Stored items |
————————

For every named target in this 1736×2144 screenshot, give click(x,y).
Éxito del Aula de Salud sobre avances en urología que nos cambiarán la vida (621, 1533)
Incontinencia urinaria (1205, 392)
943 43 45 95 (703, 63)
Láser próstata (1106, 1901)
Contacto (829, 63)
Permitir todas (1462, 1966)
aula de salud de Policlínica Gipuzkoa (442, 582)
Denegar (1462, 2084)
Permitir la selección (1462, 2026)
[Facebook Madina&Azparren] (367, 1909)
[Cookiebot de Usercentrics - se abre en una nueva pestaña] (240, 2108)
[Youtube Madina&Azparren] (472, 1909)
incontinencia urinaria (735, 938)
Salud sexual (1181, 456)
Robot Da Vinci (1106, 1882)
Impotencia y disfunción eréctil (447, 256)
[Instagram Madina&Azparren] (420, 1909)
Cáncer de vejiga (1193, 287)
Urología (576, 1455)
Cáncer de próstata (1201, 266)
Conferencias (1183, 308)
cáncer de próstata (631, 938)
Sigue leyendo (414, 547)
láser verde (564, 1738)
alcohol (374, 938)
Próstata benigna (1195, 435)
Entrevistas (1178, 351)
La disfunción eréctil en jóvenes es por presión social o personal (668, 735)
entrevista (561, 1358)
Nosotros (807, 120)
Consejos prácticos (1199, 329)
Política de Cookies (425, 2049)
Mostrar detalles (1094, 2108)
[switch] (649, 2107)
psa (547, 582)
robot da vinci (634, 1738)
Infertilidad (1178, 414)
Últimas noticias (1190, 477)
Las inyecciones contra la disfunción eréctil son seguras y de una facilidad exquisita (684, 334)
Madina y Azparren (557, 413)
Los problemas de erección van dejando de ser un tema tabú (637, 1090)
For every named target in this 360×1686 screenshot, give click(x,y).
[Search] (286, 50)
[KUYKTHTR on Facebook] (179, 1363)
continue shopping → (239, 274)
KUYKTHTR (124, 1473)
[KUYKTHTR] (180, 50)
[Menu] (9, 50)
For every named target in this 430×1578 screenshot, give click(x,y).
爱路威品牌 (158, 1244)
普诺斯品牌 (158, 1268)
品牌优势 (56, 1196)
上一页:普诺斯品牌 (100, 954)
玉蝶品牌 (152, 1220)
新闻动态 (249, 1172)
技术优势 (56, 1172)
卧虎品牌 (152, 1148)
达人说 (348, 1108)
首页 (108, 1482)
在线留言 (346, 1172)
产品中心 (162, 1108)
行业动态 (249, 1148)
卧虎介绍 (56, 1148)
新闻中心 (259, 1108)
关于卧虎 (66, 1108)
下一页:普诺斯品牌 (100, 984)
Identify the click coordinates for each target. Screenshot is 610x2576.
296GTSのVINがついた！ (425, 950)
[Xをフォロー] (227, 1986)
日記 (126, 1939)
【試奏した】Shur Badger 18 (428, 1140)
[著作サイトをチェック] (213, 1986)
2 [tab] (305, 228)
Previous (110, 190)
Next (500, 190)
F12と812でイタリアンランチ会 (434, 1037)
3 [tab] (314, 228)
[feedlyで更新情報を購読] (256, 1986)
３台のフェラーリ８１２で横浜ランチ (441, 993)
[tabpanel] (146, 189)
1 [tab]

————————

What to work on |
Give the number of lines above containing the word "target", with no other text.

The completed task |
4